◆ Reading text:

· · · · · · ·

Loughborough University, Department of Geography

The Department of Geography at Loughborough University has been a major player within the promotion of trans-disciplinary collaboration at Loughborough where it has developed close links with a range of different academic departments working on energy and sustainability issues and is also an active participant within the innovative multi-disciplinary approach towards energy research which has been a feature of the Midlands Energy Consortium and Midlands Energy Graduate School (which Loughborough is involved in with the Universities of Nottingham and Birmingham).

Over the last few years we have began building up a small team of researchers working on energy issues, a major feature of our growing work in this area has been a desire to develop innovative ways of working across disciplinary boundaries to develop new approaches to understanding energy transitions within different social, cultural and political contexts.
This is reflected in our key role within the development of the UK Low Carbon Energy for Development Network.

Our Work Team

ed

Ed Brown

Ed is a Senior Lecturer in the Geography Department at Loughborough University and much of his recent activity has been focused on issues surrounding the uptake of low carbon energy technologies within the Global South. He is the National Co-Chair of the UK Low Carbon Energy for Development Network, devoted to building bridges between the divergent branches of academia working on low-carbon transitional issues (reflecting a broader interest pursued over recent years as Associate Director of Loughborough University’s Sustainability Research School). Ed is currently PI on the READ and two other related EPSRC projects that come under the umbrella of the RCUK’s USES (Understanding Sustainable Energy Solutions) projects. One involves networking the projects funded under the RCUK programme, whilst besides READ the other project involves exploring the potential of solar nano-grids in the contexts of Kenya and Bangladesh.

· · · · · · ·

◆ Data:
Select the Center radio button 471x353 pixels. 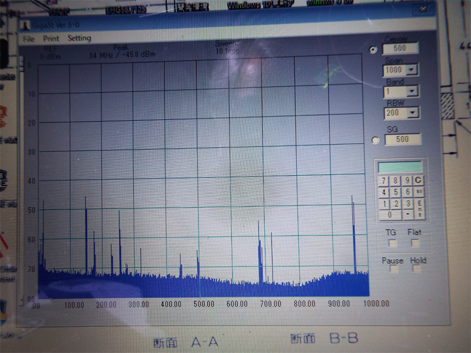[x=373, y=50]
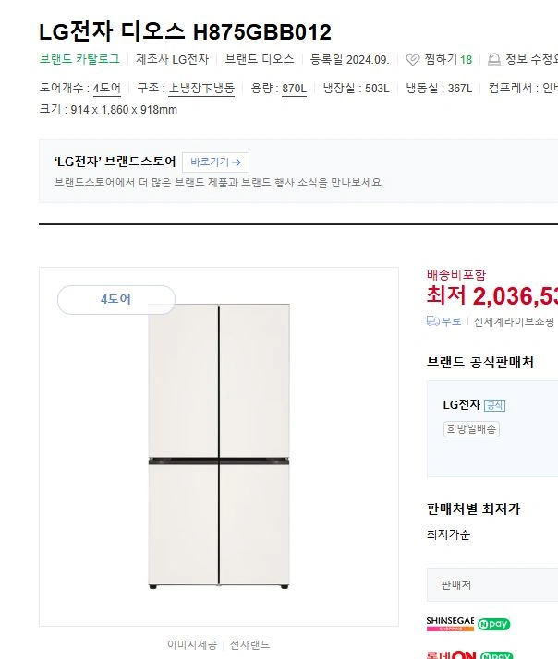Open the 브랜드 카탈로그 link
Viewport: 558px width, 659px height.
point(79,59)
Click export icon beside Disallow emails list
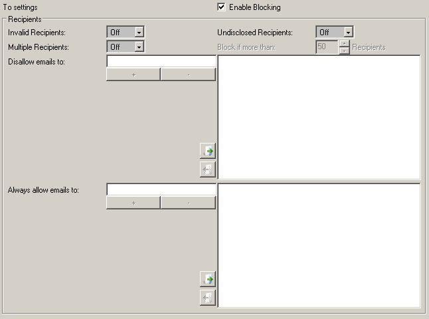The image size is (429, 319). pyautogui.click(x=207, y=169)
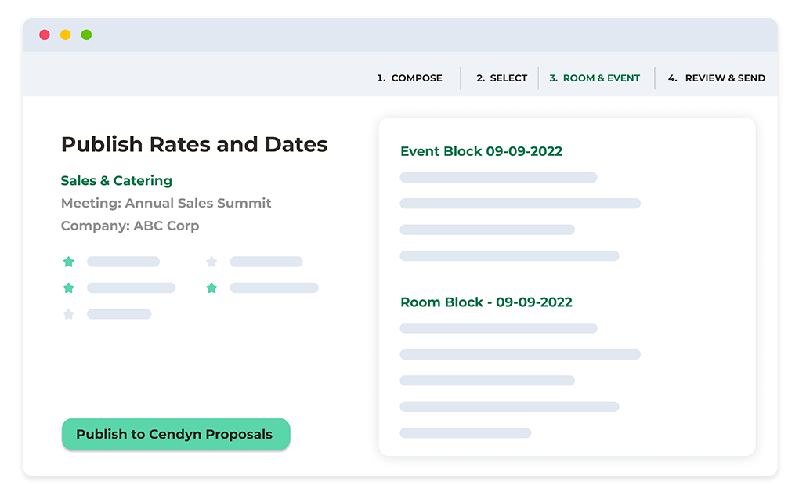
Task: Select the faded star in the third left row
Action: point(69,314)
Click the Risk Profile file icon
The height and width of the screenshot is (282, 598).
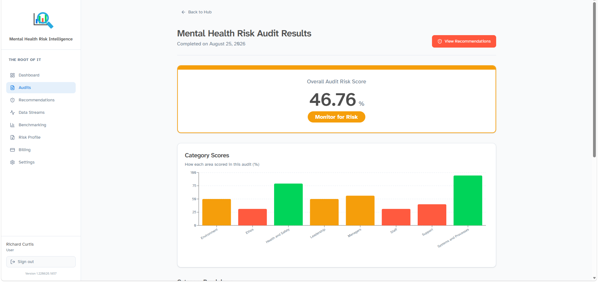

· · · · · · ·

◆ What is being asked:
Carry on with the Loughborough geography department text, starting right after its last sentence. The records play no part in what comes next.

◆ Exercise answer:
jon

Jon Cloke

Jon currently works as Network Manager for the UK Low Carbon Energy for Development Network, which he’s been doing since the Network was set up in 2011. The LCEDN was set up as a DECC-funded network hosted by Loughborough University and the Durham Energy Institute to linkthe research expertise in the UK on energy and development and to improve research co-ordination and funding efficiency. Jon also works with Ed Brown in mapping the UK low carbon for development research landscape and in coordinating the projects funded under the Understanding Sustainable Energy Solutions (USES) research programme. Jon is a research associate for the READ project and a Solar Nano-grids project based in Bangladesh and Kenya; he has been a lecturer in human geography in the Geography Department at Loughborough from 2007 to date in a wide range of modules from Level 1 to Post-graduate. Jon has also worked as an NGO Consultant to different non-government organizations including most recently the UK-based NGO Practical Action (formerly the Intermediate Technology Development Group at the Schumacher Centre) developing policy documents for guiding strategy.

john

John Harrison

Dr John Harrison is Senior Lecturer in Human Geography at Loughborough University, an Associate Director of the Globalization and World Cities (GaWC) research network, and a co-editor of the journal Regional Studies. He is a regional geographer whose interests in decentralised forms of urban and regional governance has seen him explore the mechanisms through which power is devolved/decentralised. More specifically his work explores the role of actors in blocking or enabling political decentralisation and examines who stands to gain/lose from the decentralised systems constructed.

John specialises in issues around the politics of devolution, decentralisation, and subnational governance. He has published extensively on these topics, and brings knowledge of the most recent conceptual and theoretical advances in debates surrounding the politics of decentralisation, as well as practical experience of this from both a European and energy governance perspective, to this project. His involvement on the project is mainly focused on WP1 and the review of other country experience with decentralised energy governance.

Comments are closed.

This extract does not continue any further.